Building air-quality sensors out of toy blocks teaches students the scientific concepts behind pollution monitoring. "(It furthers) our knowledge of what can be done about air pollution, especially because ours is so bad,” said Alexandra Feliz, a junior at the school.

University of Utah chemical engineering professors Kerry Kelly and Tony Butterfield plan to share this lesson with 50 schools in the Salt Lake Valley as part of the AirU program.

The sensors are built with toy blocks similar to Lego toys, a low-cost Arduino computer board, LED lights and a photo resistor that will detect pollution through light scattering.

"They basically have a light source,” Butterfield said. “We give them polluted air basically with mist, and they detect how much particulate matter is in the air."

The sensors will give researchers a better understanding of the air quality in many different locations.

“If we have sensors in multiple schools throughout the valley we can know if it's a red burn day in Salt Lake, what does that mean for the people in Sandy? We can also get a better idea of where our poor quality is coming from,” Butterfield said.

In addition to the toy-block sensors, which are not as accurate as the state-owned research-grade monitors, Kelly, Butterfield and students from the U.’s electrical and computer engineering department also designed and created low-cost, portable research-grade air-pollution monitors that they will begin leaving in each classroom they visit.

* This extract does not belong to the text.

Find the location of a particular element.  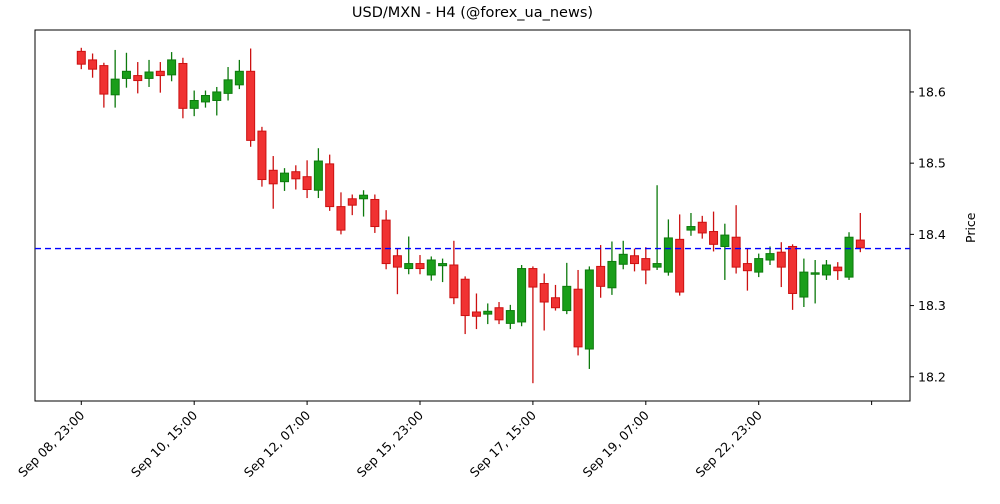

y-tick-label: 18.4 is located at coordinates (932, 234).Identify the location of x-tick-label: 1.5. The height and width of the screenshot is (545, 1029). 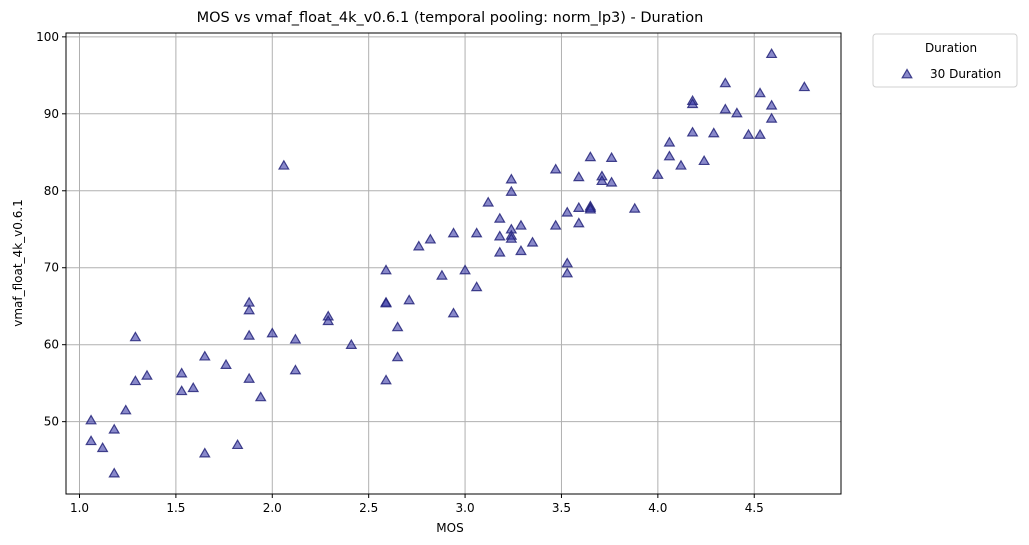
(176, 508).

The monitors, which are approximately the size of a small box of tissues, are similarly powered by a low-cost computer board but are higher-grade than the toy-block monitors and have sensors that can detect and measure particulate matter, temperature, humidity, carbon monoxide and nitrogen dioxide. Students will maintain and test the sensors' reliability.

East High School students Audrey Vela, Perla Samano, Alleanis Lascano and Angie Revira high-five after building a functional portable air quality sensor from plastic toy blocks and a low-cost computer board with the help of University of Utah's College of Engineering faculty and students in Salt Lake City on Tuesday, Feb. 7, 2017. (Photo: Jeffrey D. Allred, Deseret News)
East High School students Audrey Vela, Perla Samano, Alleanis Lascano and Angie Revira high-five after building a functional portable air quality sensor from plastic toy blocks and a low-cost computer board with the help of University of Utah's College of Engineering faculty and students in Salt Lake City on Tuesday, Feb. 7, 2017. (Photo: Jeffrey D. Allred, Deseret News)

“I think it can help you take a little bit more ownership of what’s going on in your school, what’s going on around your school,” Kelly said.

In a few months, that data will be uploaded to a new website that everyone can access. “We end up with a real-time air quality map of the valley,” Butterfield said.

Junior Anna Smart things it’s a good idea to have the sensors available "to make sure that you stay safe when you're going outside, to make sure that the air is good for whatever activity you are doing.”

Eventually, Butterfield and Kelly hope to distribute as many as 50 of their research-grade sensors in schools around Salt Lake County to track pollution throughout the valley.

To make the project even more valuable to everyone, the professors plan to make the air-quality sensors available to buy and mount on homes sometime near the beginning of the next inversion season.